- REQUIRED TASK -
Copy out each line below that contains the word "perform".
■ ■ ■ ■ ■
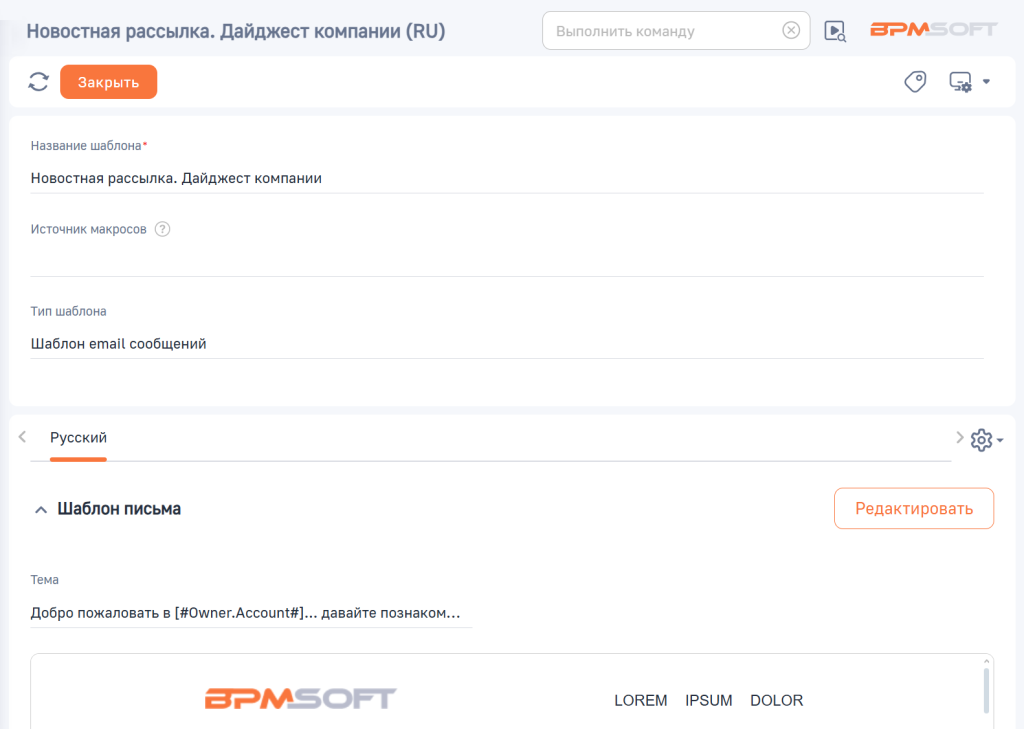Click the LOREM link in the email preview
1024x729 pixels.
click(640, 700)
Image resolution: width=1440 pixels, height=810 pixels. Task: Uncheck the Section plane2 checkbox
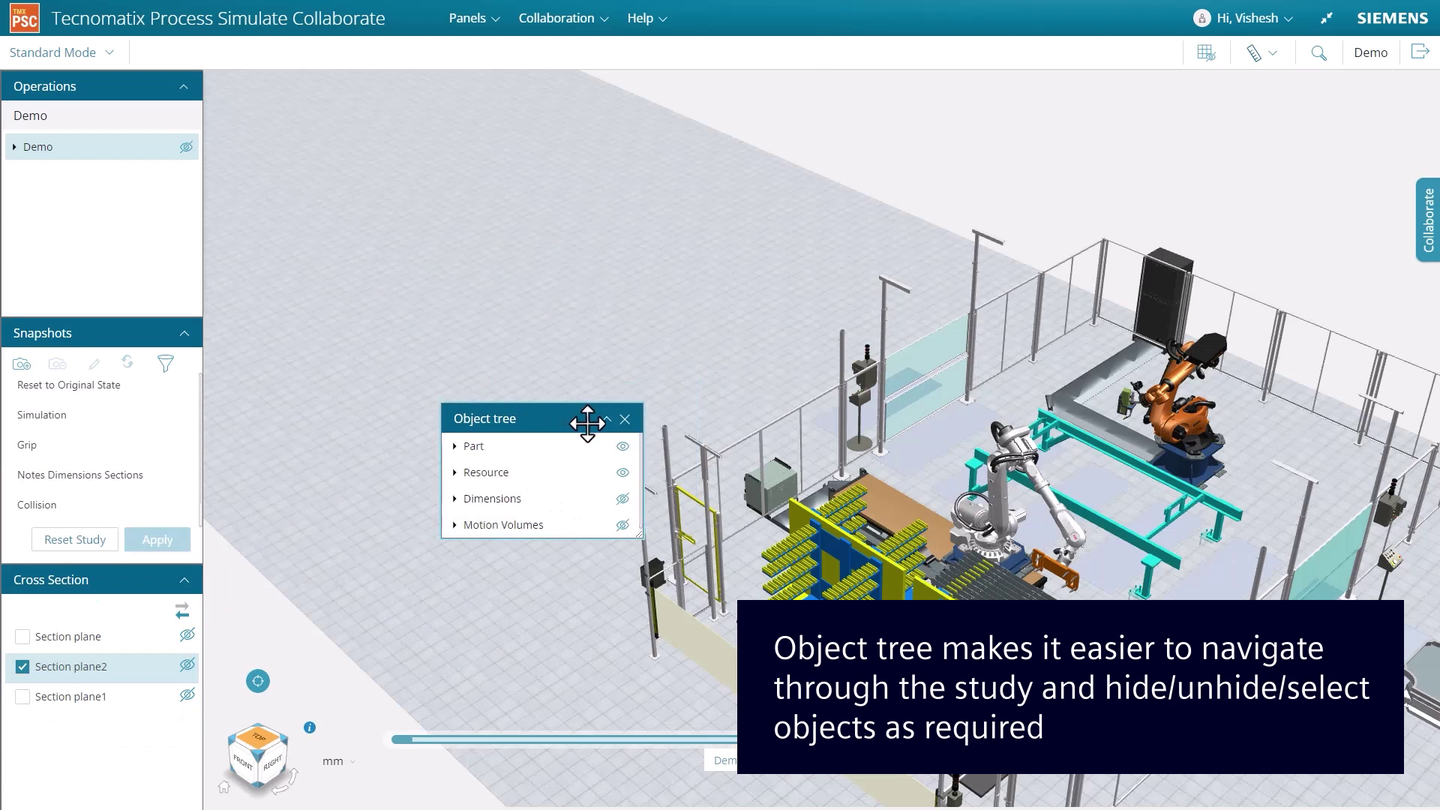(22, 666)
■ ■ ■ ■ ■
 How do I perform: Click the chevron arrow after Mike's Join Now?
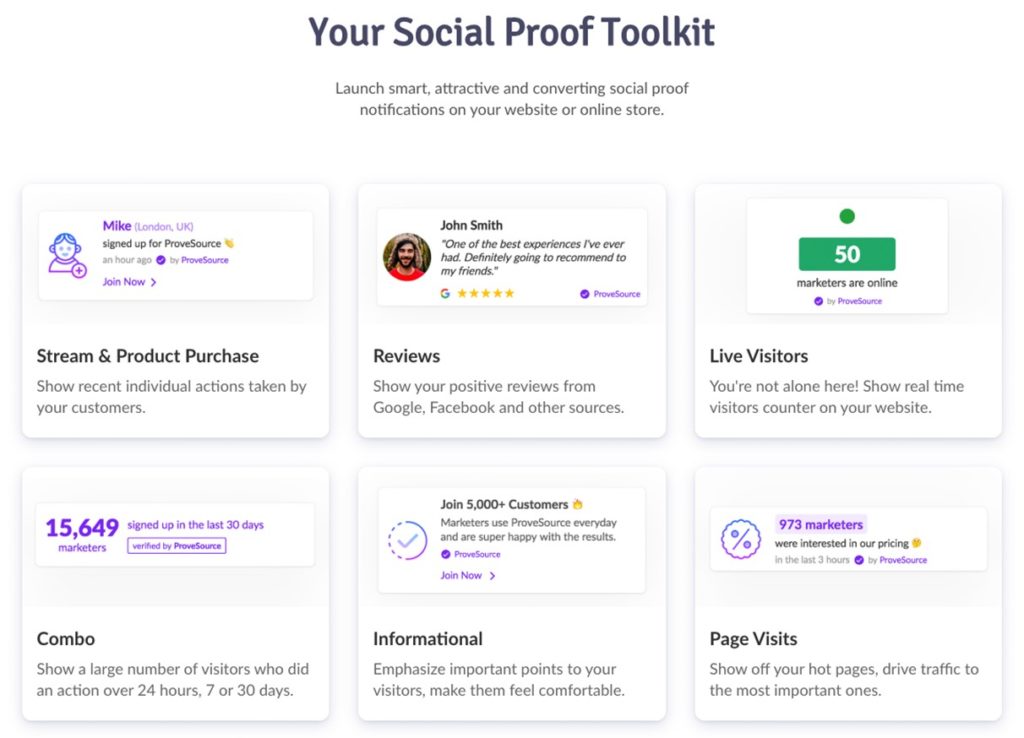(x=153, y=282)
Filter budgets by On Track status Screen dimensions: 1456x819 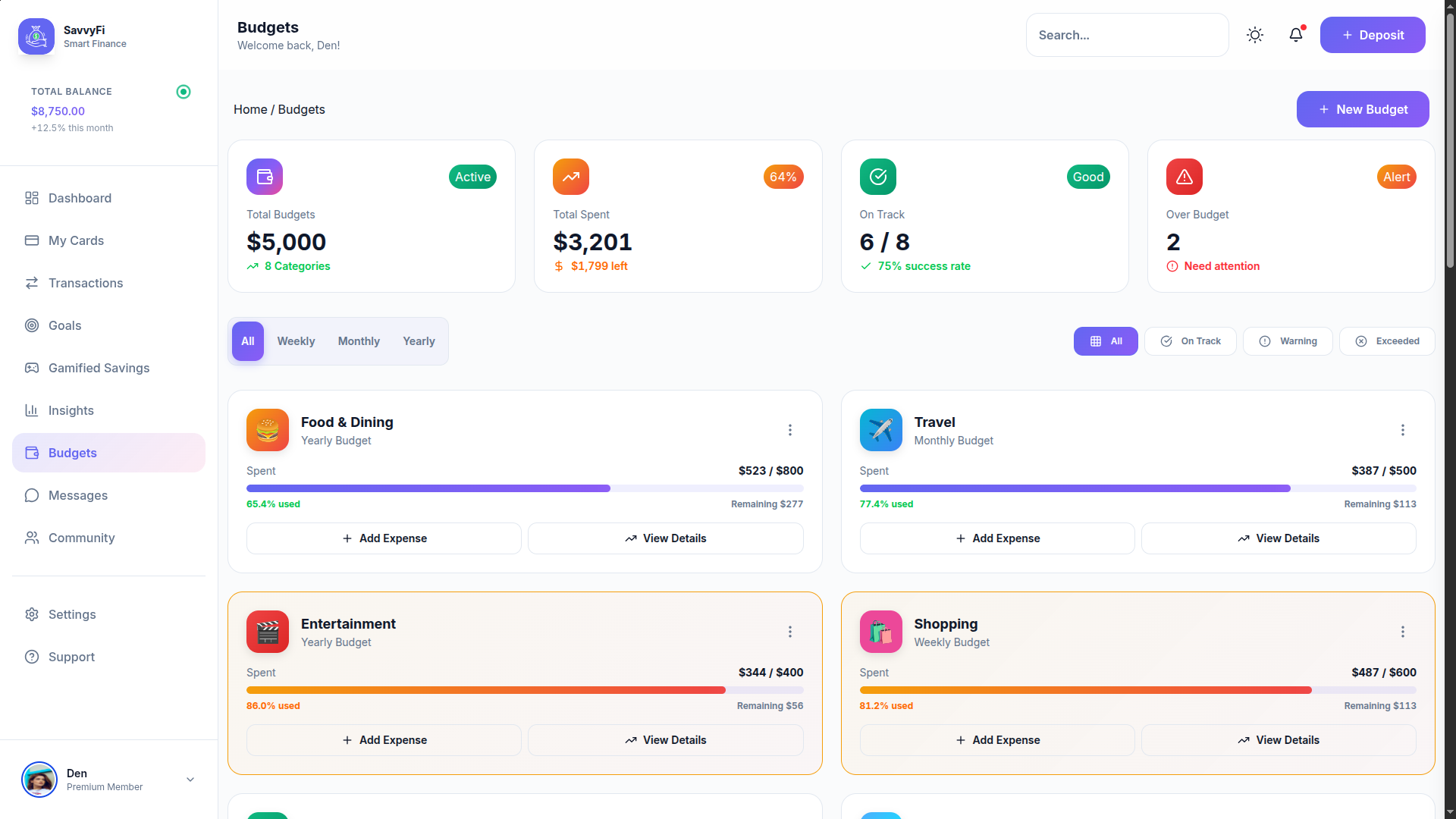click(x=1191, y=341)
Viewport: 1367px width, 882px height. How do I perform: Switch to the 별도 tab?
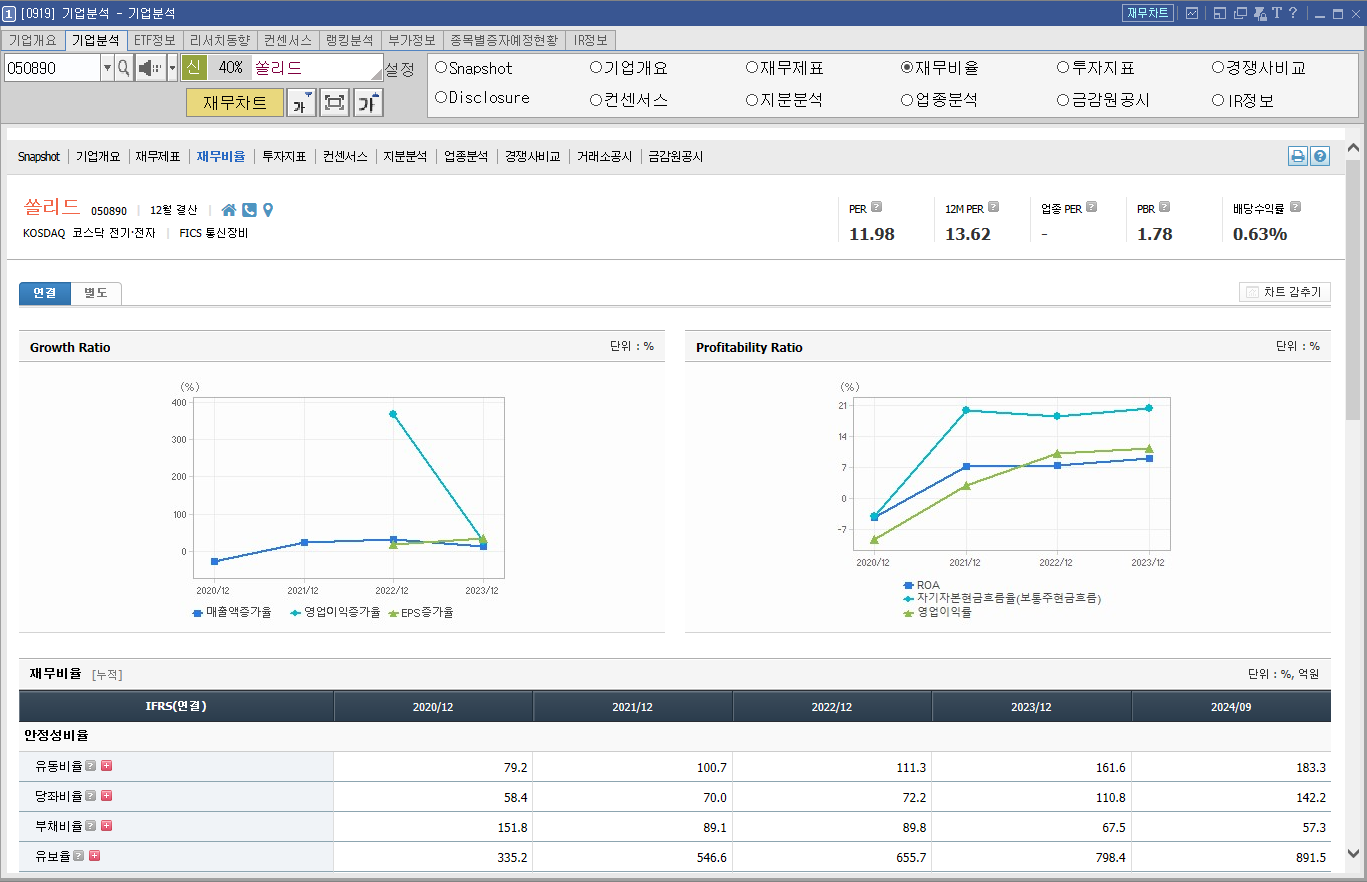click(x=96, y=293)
■ ■ ■ ■ ■
- EXERCISE SOLUTION -
 How do I perform: Click the chevron arrow after Mike's Join Now?
Viewport: 1367px width, 882px height. How do I perform: Switch to the 별도 tab?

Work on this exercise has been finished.